Bouwer’s film speaks its environmentalist message primarily through its visuals; this is a mostly quiet, terse, sparse piece of work about the pitting of modernity against the natural world, using this dichotomy to challenge audience preconceptions about civilisation and “savagery.” While the moment-to-moment plot beats actually follow a surprisingly conventional monster movie path – right up to a final stinger that feels straight out of a multiplex horror flick – Bouwer’s execution is anything but.
Gaia is a film defined by its pitch-perfect atmosphere; DP Jorrie van der Walt’s lensing is so damn crisp you can practically smell the earthy environs, making stunning use of the natural wooded location. This is paired with Pierre-Henri Wicomb’s deliciously moody musical score, melding primal horns with percussive synths to bracing effect.
It is a stellar example of a filmmaker in absolute control of their style, even if some of the more ambitious visual effects evidently push up against budgetary limitations. Still, the art direction is stunning throughout, and this collision of practical and effects-driven filmmaking aptly mirrors the film’s own tension between the technological and the tactile.
Fans of body horror will also find plenty to enjoy here; though it’s easy to compare some of the movie’s fungus-infected creatures to those from the hit video game franchise The Last of Us, there’s a diverse diaspora of dangers residing in the forest, and Bouwer exploits them all in ways both revolting and existentially terrifying.
The film counts just four actors among its cast, each of them giving appreciably lived-in performances, the easy stand-out being Carel Nel, who makes the zealous, forest-worshipping Barend far more of a compelling, well-rounded character than his motivations might suggest on paper.

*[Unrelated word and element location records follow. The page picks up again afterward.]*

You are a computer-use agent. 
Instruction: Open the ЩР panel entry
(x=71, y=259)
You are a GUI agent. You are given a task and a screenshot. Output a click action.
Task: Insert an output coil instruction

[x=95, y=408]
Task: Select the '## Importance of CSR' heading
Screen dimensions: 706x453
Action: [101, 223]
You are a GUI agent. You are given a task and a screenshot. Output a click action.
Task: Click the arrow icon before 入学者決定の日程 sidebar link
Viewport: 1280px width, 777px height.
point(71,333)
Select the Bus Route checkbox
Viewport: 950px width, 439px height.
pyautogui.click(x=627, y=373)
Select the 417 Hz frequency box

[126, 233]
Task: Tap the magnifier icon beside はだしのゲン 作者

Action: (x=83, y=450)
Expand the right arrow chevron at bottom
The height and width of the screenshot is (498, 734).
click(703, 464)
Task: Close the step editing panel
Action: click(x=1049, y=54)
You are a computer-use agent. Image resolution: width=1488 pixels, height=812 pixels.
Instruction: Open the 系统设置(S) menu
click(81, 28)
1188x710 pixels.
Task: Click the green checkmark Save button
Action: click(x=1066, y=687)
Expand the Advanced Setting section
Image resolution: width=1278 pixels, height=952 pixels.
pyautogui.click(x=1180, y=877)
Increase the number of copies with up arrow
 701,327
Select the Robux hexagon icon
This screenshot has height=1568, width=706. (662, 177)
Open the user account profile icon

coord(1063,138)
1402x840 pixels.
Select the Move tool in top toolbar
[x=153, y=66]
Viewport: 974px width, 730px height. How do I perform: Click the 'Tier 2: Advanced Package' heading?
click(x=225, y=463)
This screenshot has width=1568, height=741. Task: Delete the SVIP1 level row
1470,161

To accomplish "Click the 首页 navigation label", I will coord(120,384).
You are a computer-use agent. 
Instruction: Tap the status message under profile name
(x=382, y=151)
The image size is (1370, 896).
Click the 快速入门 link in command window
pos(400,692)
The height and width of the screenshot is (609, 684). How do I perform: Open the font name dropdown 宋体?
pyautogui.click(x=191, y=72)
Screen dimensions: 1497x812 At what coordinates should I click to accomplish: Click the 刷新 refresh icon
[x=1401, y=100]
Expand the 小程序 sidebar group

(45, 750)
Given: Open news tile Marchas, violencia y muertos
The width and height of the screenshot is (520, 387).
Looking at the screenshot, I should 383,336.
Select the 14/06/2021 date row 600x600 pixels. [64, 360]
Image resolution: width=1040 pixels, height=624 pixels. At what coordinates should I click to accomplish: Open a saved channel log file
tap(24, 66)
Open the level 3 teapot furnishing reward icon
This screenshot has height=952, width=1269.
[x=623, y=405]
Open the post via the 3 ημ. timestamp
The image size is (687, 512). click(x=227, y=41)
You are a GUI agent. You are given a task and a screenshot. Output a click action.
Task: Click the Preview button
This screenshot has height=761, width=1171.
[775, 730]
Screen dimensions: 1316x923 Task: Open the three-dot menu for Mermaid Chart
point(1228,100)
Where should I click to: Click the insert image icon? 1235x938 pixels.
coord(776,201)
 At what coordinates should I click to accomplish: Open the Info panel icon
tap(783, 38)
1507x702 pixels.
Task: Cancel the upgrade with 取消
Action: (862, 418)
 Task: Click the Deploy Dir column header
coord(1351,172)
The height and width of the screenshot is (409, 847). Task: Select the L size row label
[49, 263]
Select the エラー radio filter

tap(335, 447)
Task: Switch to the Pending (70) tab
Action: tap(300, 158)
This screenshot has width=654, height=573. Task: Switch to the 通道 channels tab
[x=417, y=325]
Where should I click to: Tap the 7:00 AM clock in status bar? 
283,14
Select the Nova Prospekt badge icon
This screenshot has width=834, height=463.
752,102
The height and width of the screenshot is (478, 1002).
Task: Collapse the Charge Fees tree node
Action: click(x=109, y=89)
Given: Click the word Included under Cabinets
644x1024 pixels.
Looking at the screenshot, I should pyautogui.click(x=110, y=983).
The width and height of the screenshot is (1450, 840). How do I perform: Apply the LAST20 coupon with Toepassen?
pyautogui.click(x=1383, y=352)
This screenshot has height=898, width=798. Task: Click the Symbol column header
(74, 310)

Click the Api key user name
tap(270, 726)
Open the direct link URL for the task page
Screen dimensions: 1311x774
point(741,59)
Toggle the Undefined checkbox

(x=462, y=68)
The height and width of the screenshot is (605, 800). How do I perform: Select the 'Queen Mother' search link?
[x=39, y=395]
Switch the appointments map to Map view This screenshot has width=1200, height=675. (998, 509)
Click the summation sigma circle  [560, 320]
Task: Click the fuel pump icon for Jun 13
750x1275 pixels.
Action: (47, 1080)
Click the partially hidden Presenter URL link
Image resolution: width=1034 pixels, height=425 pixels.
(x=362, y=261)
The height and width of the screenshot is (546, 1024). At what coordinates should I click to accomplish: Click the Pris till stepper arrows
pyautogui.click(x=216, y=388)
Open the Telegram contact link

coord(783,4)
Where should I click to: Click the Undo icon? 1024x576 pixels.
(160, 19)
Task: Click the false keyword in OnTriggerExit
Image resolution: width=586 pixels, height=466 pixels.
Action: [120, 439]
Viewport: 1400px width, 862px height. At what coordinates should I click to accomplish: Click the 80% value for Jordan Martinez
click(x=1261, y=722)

If Gaia has any one particular flaw, it’s surely that its svelte script can’t even begin to match up to its gorgeous style. This is a film to be lovingly bathed in for sure, albeit one that perhaps leans a little too eagerly on genre formula in its bones, and won’t offer up enough meaty character work for some viewers – even with such a diverting means of delivery. Some will surely call it style-over-substance, while others will insist the style is the substance; mileage is guaranteed to vary wildly.
Though more effective as a sensory experience than one driven by its story, Gaia’s mesmeric style compensates for its thin narrative and characters.